§ The tasks
(a) In the recommender systems notebook, which option should be chosen in the "Hardware accelerator" box?
(b) Write the next part of the recommender systems notebook, starting after its final line.

§ Text provided
◆ ◆ ◆ ◆ ◆ ◆ ◆

Recommender Systems are probably one of the most ubiquitous type of machine learning model that we encounter in our online life. They influence what we see in our social media feeds, the products we buy, the music we listen to, the food we eat, and the movies we watch. Sometimes they're so good that people feel that their phone is spying on their conversations! In this prac, we hope to convince you that this isn't the case (mostly) as well as taking you through some of the techniques popularly used in industry that recommends the content you see online by building our very own movie recommender system.

**Topics:**

Content: Machine Learning, Recommender Systems, Approximate Nearest Neighbours

Level: <font color='grey'>`Beginner`</font>

**Aims/Learning Objectives:**

- General architecture of a recommender systems.
- Techniques for making recommendations.
- Serving recommendations efficiently in production.

**Prerequisites:**

[Knowledge required for this prac. You can link a relevant parallel track session, blogs, papers, courses, topics etc.]

**Outline:**

[Points that link to each section. Auto-generate following the instructions [here](https://stackoverflow.com/questions/67458990/how-to-automatically-generate-a-table-of-contents-in-colab-notebook).]

**Before you start:**

For this practical, you will need to use a GPU to speed up training. To do this, go to the "Runtime" menu in Colab, select "Change runtime type" and then in the popup menu, choose "GPU" in the "Hardware accelerator" box.

**Suggested experience level in this topic:**

| Level         | Experience                            |
| --- | --- |
`Beginner`      | It is my first time being introduced to this work. |
`Intermediate`  | I have done some basic courses/intros on this topic. |
`Advanced`      | I work in this area/topic daily. |

In [None]:
# @title **Paths to follow:** What is your level of experience in the topics presented in this notebook? (Run Cell)
experience = "advanced" #@param ["beginner", "intermediate", "advanced"]

sections_to_follow=""

if experience == "beginner":
  sections_to_follow="Introduction -> 1.1 Subsection -> 2.1 Subsection -> Conclusion -> Feedback"
elif experience == "intermediate":
  sections_to_follow="Introduction -> 1.2 Subsection -> 2.2 Subsection -> Conclusion -> Feedback"
elif experience == "advanced":
  sections_to_follow="Introduction -> 1.3 Subsection -> 2.3 Subsection -> Conclusion -> Feedback"

print(f"Based on your experience, it is advised you follow these -- {sections_to_follow} sections. Note this is just a guideline.")

◆ ◆ ◆ ◆ ◆ ◆ ◆

§ Data supplied
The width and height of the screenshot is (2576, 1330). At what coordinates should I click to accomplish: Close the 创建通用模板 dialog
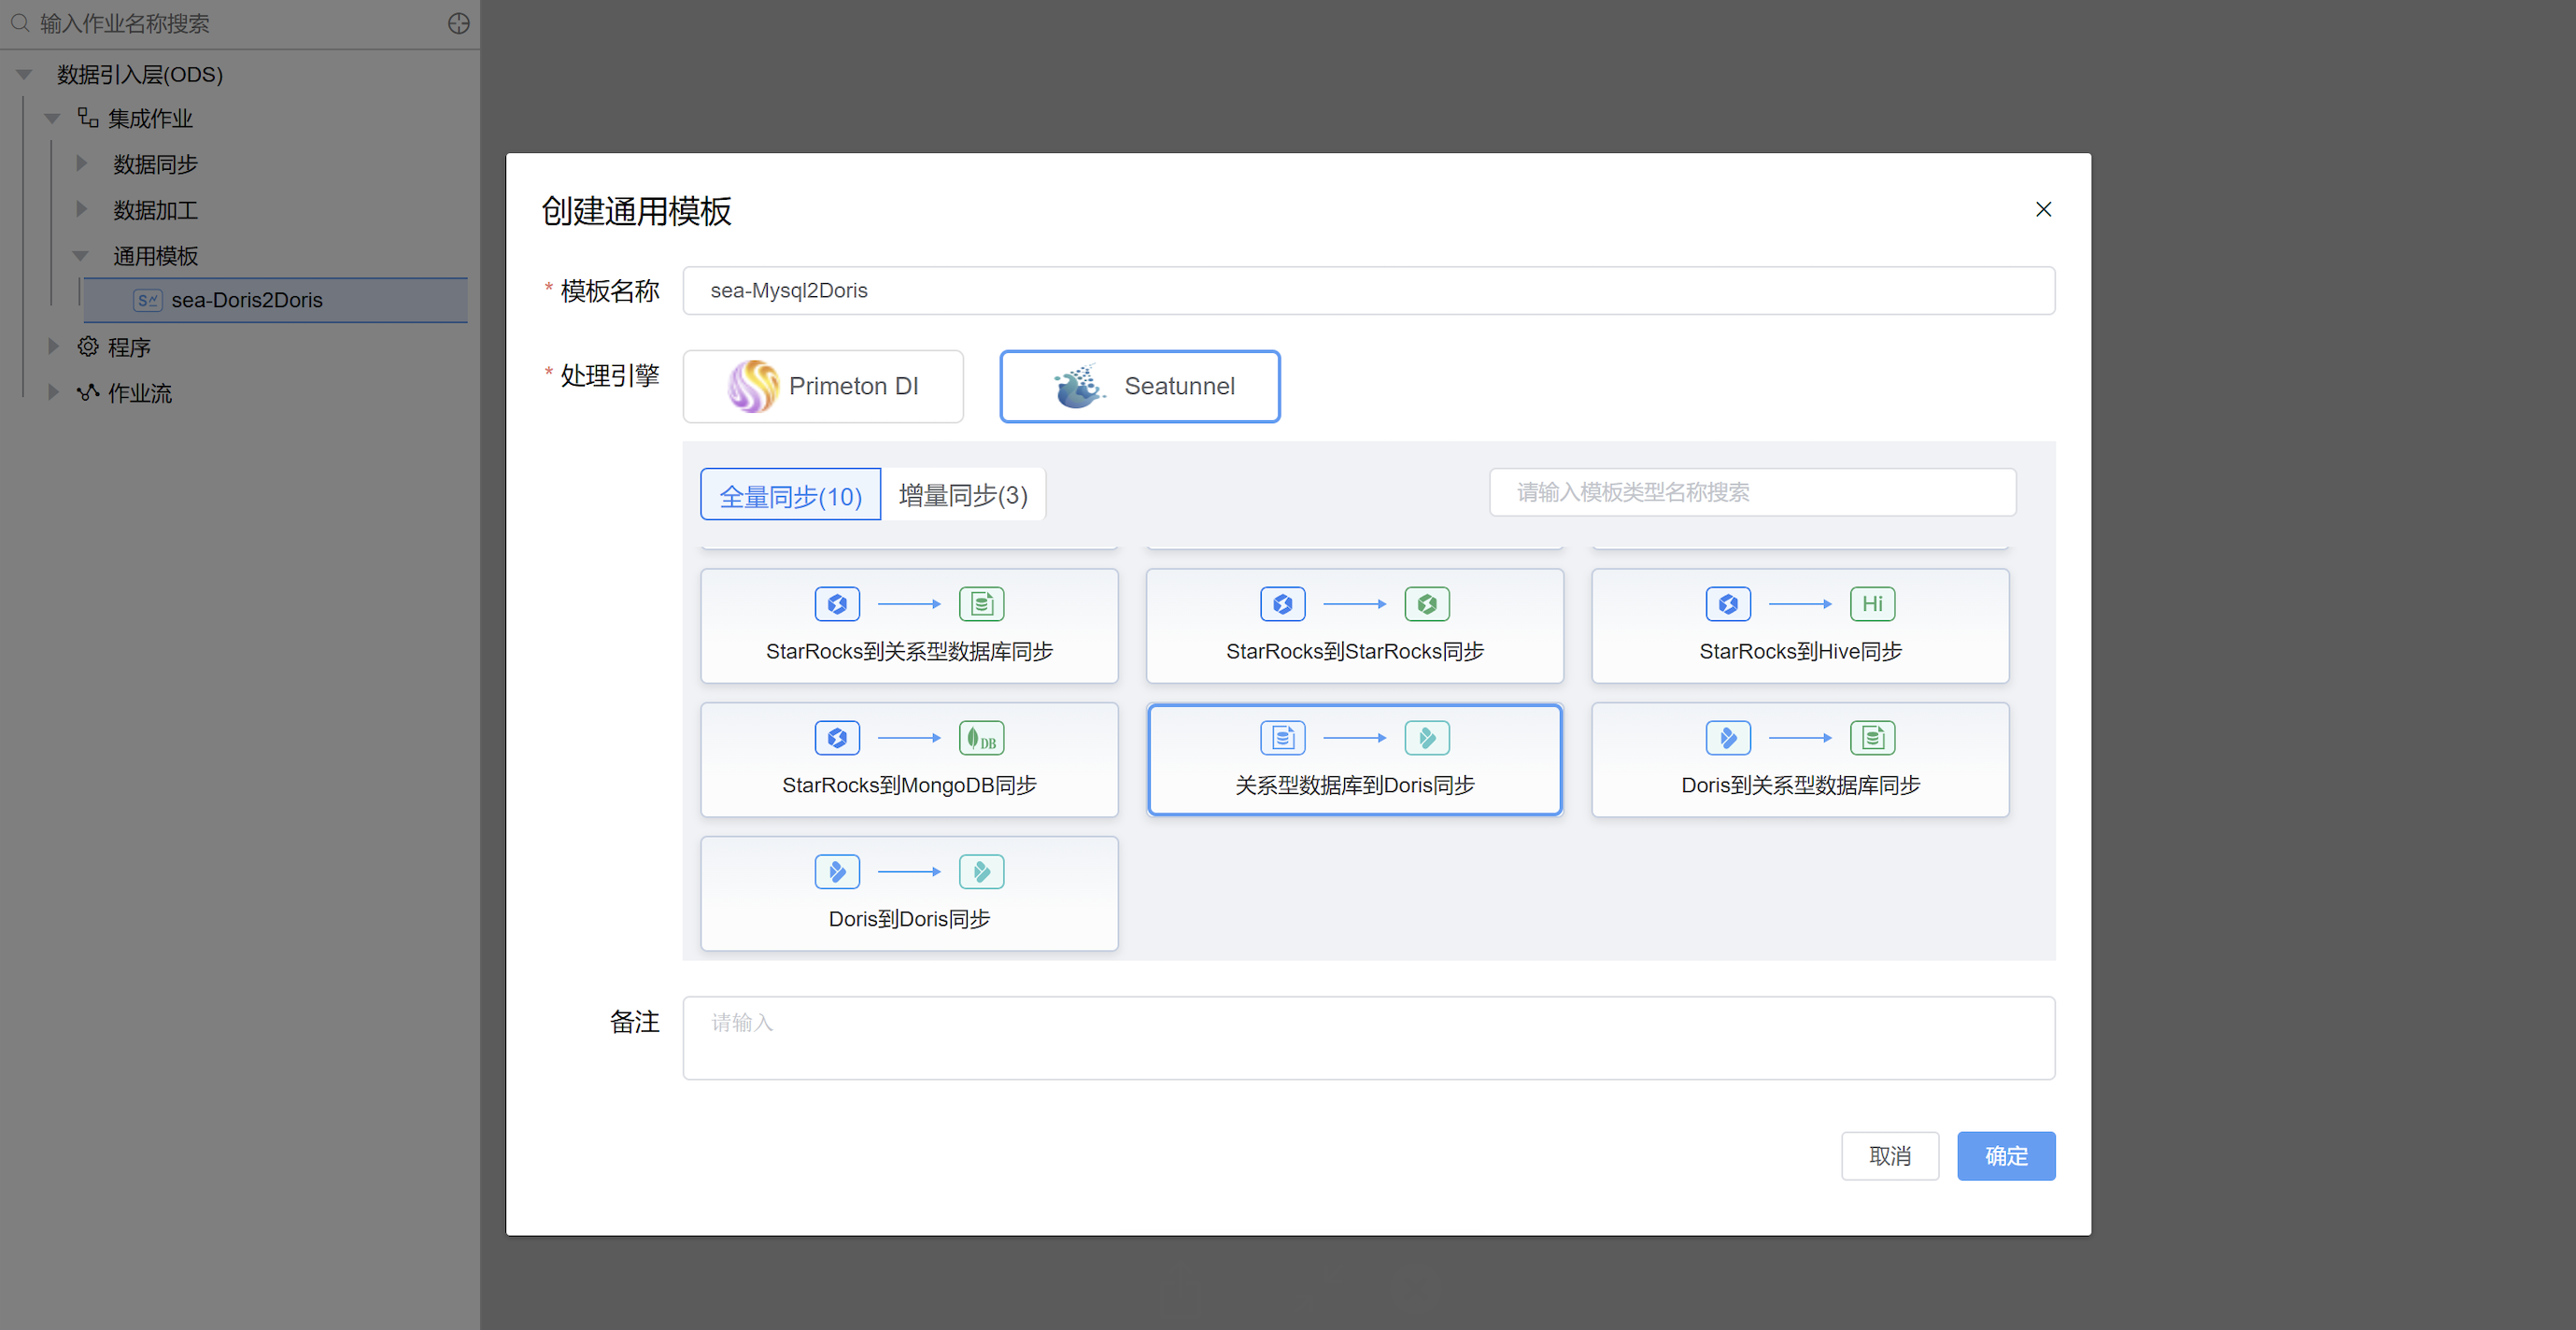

◆ ◆ ◆ ◆ ◆ ◆ ◆

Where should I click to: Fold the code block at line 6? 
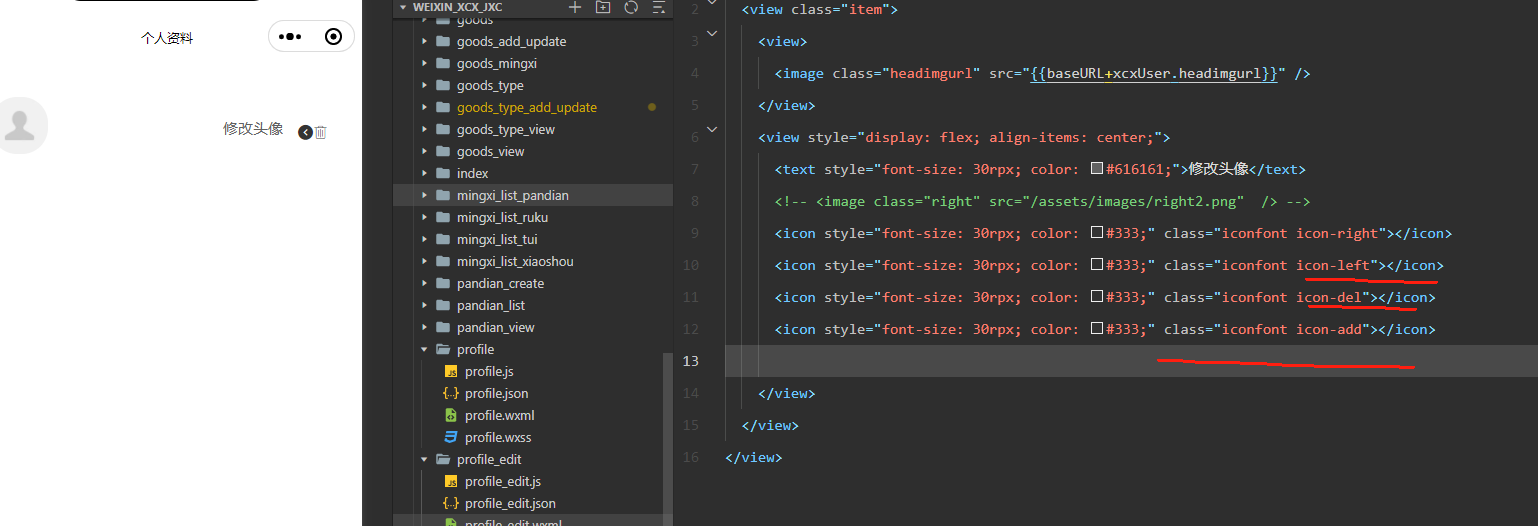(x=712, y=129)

◆ ◆ ◆ ◆ ◆ ◆ ◆

§ Answers to the exercise
(a) GPU

(b)
## Installation and Imports

In [None]:
## Install and import anything required. Capture hides the output from the cell.
# @title Install and import required packages. (Run Cell)

import tensorflow_datasets as tfds
from flax import linen as nn
from jax import numpy as jnp
import jax
import optax
from flax import struct
from clu import metrics
from flax.training import train_state

from typing import Iterable, Mapping, Sequence, Tuple
import pandas as pd
import tensorflow as tf

In [None]:
# @title Helper methods

def get_dataset(ds_name: str) -> pd.DataFrame:
  ds, info = tfds.load(f'movielens/{ds_name}', data_dir="./data", with_info=True)
  df = tfds.as_dataframe(ds['train'], info)
  df = df.astype({'user_id': int, 'movie_id': int})
  df.loc[:, 'movie_title'] = df['movie_title'].str.decode("utf-8")
  return df

def cross_tabulate(df: pd.DataFrame, num_samples: int = 10) -> pd.DataFrame:
  pivot_df = df.pivot(index='user_id', columns='movie_id', values='user_rating')
  pivot_df.loc[df['user_id'].sample(num_samples), df['movie_id'].sample(num_samples)].dropna(axis=0, thresh=1).fillna("")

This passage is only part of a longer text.